E proprio in questa direzione vanno diversi emendamenti, anche bipartisan, presentati alla commissione Finanze del Senato, in cui figura anche l’ipotesi di allungare i tempi a 10 o anche a 15 anni. In particolare, alcune proposte avanzate da Fi, Lega, Iv e M5s, riguardano le detrazioni, prevedendo, per le spese sostenute nel 2023, la possibilità di ripartirle in “dieci quote annuali di pari importo”. Opzione possibile attraverso la dichiarazione dei redditi di quest’anno. L’altra strada proroga uno strumento già previsto per le spese del 2022 nel dl Aiuti quater, che agiva sul fronte dei crediti di imposta: gli emendamenti prevedono la possibilità di usarlo anche per i crediti comunicati entro il “4 aprile 2024”, spalmandone così l’utilizzo su dieci anni, anziché sui quattro ordinari. Se la prima strada consentirebbe un ampliamento della platea dei beneficiari, la seconda avrebbe invece un impatto positivo sul debito.

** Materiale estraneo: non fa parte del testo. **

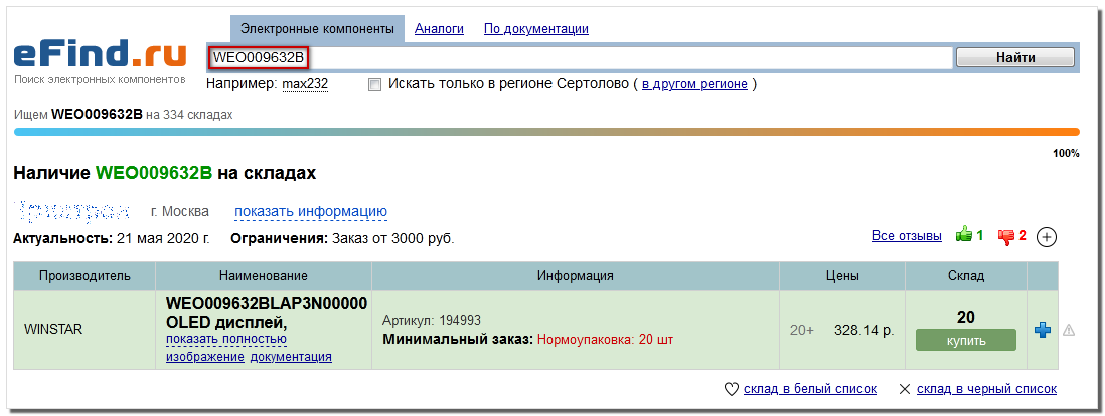Switch to the 'Аналоги' tab
1105x416 pixels.
(439, 29)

Che, secondo i calcoli dell’Ufficio parlamentare di bilancio, resterebbe abbondantemente sotto quota 140%. Riguarda le detrazioni anche la proposta, in due emendamenti uguali di Fi e Iv, di poter trasformare l’importo della detrazione per gli interventi con i bonus edilizi in credito d’imposta: questo permetterebbe al contribuente di usare il credito per pagare non solo l’Irpef ma anche l’Iva, le ritenute, l’Imu, la cedolare secca; salvando così l’ammontare eccedente i limiti dell’imposta (Irpef o Ires) con cui la detrazione è oggi ammessa in dichiarazione. Ma le richieste dei partiti si concentrano anche sull’estensione delle deroghe allo stop della cessione e dello sconto in fattura, che il decreto limita alle zone colpite dal sisma del 6 aprile 2009 e 24 agosto 2016 in Abruzzo, Lazio, Marche e Umbria. Una proposta bipartisan chiede di estendere (ma con un tetto alla deroga di 100 milioni per il 2024) la deroga anche alle aree – per cui sia stato dichiarato lo stato d’emergenza – colpite dagli eventi sismici verificatisi dal primo aprile 2009 e dagli alluvioni del 2022 nelle Marche.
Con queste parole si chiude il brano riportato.